Effects of biological age on the associations of blood pressure with cardiovascular and non-cardiovascular mortality in old age: A population-based study.

International journal of cardiology

PubMedID: 27390978

Liang Y, Fratiglioni L, Wang R, Santoni G, Welmer AK, Qiu C. Effects of biological age on the associations of blood pressure with cardiovascular and non-cardiovascular mortality in old age: A population-based study. Int J Cardiol. 2016;220508-513.
BACKGROUND/OBJECTIVES
Whether chronological or biological age may play a role in the association between blood pressure and cause-specific mortality in old age is unclear.

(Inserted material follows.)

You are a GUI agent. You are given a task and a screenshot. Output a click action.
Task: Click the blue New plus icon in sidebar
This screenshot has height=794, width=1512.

We seek to investigate the associations of blood pressure with all-cause, cardiovascular, and non-cardiovascular mortality among older people and to explore whether chronological age and biological age may modify the associations.

METHODS
This cohort study included 3014 participants (age=60years, 64.0% women) from the Swedish National study on Aging and Care in Kungsholmen, Stockholm. In 2001-2004, data were collected through interviews, clinical examinations, and inpatient register. Survival status and causes of deaths till 2011 for all participants were ascertained from Swedish death register. Data were analyzed with Cox proportional hazard models for all-cause mortality, and Fine-Gray competing risks models for cause-specific mortality.

RESULTS
During 23,788 person-years of follow-up (median per person, 8.4years), 933 (31.0%) participants died. Systolic blood pressure<130mmHg (vs. 130-139mmHg) was significantly associated with decreased all-cause mortality (hazard ratio=0.59, 95% confidence interval=0.40-0.87) and non-cardiovascular mortality (0.59, 0.36-0.98) in biologically young people (persons with neither cognitive impairment nor mobility limitation), but with increased all-cause mortality (1.63, 1.22-2.16) and non-cardiovascular mortality (2.18, 1.27-3.75) in biologically old people (persons with either cognitive impairment or mobility limitation). The hazard ratio of cardiovascular mortality was increased with increasing levels of systolic blood pressure (ptrend=0.009) and diastolic blood pressure (ptrend=0.008) in biologically young people.

CONCLUSIONS
Biological age plays a pivotal role in the associations of blood pressure with cardiovascular and non-cardiovascular mortality in old age.